O assunto foi motivado em virtude de uma denúncia de um estudante do Distrito Federal, que conseguiu na justiça uma liminar contra os preços diferenciados para homens e mulheres em um show por parte de uma produtora.
No início de julho deste ano, a Senacom deu um mês para que os estabelecimentos de todo o país se adequassem às novas regras.

Santa Cruz
Em Santa Cruz do Sul, as casas noturnas começaram a se adequar à nova prática desde que o assunto tomou maior proporção, no final de junho, quando uma matéria foi produzida pelo programa Fantástico, da Rede Globo.
Segundo o coordenador local do Programa Estadual de Defesa do Consumidor, o Procon-RS, Marcelo, o órgão regional não possui fiscal para realizar visitas às casas noturnas, mas o consumidor pode denunciar a prática.

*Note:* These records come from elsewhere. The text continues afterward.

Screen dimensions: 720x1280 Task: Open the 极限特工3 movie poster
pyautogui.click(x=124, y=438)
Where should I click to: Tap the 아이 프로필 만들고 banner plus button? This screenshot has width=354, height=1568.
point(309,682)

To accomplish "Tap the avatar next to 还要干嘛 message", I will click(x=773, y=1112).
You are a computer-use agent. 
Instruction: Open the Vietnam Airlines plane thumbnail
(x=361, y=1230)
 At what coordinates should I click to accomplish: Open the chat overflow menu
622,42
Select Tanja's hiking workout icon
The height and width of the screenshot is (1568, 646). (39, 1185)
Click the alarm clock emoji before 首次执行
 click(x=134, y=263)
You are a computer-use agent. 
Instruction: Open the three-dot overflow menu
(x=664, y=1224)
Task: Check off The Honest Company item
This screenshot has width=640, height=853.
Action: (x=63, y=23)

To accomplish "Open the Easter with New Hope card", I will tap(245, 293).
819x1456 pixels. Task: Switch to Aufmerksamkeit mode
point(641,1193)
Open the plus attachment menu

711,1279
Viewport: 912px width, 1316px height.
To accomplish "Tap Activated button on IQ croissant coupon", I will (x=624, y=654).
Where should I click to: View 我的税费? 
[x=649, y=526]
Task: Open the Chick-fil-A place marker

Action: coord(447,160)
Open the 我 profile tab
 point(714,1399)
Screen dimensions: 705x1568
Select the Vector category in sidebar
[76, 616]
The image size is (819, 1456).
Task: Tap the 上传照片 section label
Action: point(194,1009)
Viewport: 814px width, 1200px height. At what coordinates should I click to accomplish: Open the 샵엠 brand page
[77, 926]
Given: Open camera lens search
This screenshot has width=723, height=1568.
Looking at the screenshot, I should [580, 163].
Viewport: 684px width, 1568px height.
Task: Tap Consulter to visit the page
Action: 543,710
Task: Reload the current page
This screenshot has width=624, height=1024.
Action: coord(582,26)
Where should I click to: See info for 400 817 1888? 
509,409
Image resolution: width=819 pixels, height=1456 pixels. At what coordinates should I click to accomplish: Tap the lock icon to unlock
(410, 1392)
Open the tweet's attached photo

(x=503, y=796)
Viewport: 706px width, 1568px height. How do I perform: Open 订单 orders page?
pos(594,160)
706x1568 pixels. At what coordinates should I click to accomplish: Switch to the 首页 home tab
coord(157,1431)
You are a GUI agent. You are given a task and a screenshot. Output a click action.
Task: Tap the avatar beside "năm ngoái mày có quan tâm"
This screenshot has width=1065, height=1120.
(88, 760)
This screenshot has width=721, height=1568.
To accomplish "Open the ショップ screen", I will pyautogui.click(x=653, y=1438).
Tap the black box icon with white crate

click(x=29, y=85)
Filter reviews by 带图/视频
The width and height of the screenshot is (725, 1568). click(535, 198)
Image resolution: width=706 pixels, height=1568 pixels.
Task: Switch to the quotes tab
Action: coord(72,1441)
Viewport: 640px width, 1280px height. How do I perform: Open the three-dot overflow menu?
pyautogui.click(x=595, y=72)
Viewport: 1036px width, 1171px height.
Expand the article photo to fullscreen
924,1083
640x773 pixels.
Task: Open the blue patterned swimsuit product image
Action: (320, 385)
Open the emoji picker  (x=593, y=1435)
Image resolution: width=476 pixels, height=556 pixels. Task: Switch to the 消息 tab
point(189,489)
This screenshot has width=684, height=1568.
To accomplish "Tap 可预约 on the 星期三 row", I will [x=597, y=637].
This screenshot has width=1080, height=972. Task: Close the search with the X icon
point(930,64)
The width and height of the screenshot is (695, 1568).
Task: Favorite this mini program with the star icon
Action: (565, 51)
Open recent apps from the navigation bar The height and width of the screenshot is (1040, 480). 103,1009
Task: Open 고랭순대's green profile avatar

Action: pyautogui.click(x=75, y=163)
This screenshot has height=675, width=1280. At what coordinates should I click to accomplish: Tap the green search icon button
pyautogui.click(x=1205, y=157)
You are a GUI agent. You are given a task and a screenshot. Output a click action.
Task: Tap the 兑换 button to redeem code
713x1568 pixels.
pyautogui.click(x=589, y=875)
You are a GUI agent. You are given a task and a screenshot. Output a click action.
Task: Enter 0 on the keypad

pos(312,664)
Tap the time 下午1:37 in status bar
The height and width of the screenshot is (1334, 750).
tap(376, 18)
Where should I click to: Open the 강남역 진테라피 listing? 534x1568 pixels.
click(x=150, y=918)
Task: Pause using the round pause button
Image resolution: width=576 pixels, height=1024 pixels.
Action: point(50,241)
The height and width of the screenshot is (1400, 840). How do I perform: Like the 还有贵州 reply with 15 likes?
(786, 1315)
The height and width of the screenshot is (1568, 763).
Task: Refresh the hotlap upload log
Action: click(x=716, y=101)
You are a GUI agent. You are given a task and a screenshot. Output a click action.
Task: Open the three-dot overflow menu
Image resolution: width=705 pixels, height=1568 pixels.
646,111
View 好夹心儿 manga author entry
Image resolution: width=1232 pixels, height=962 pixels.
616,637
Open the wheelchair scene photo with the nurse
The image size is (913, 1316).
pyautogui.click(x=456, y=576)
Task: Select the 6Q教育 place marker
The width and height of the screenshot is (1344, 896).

Após receber uma reclamação, o Procon faz a verificação e pode notificar os donos dos estabelecimentos. Caso a cobrança ilegal persista, a casa noturna pode ser multada, ter seu registro de funcionamento suspenso ou até cancelado.
Ainda segundo o Procon de Santa Cruz do Sul, nenhuma denúncia sobre a diferenciação na cobrança de ingresso para homens e mulheres nas casas noturnas da região chegou ao órgão.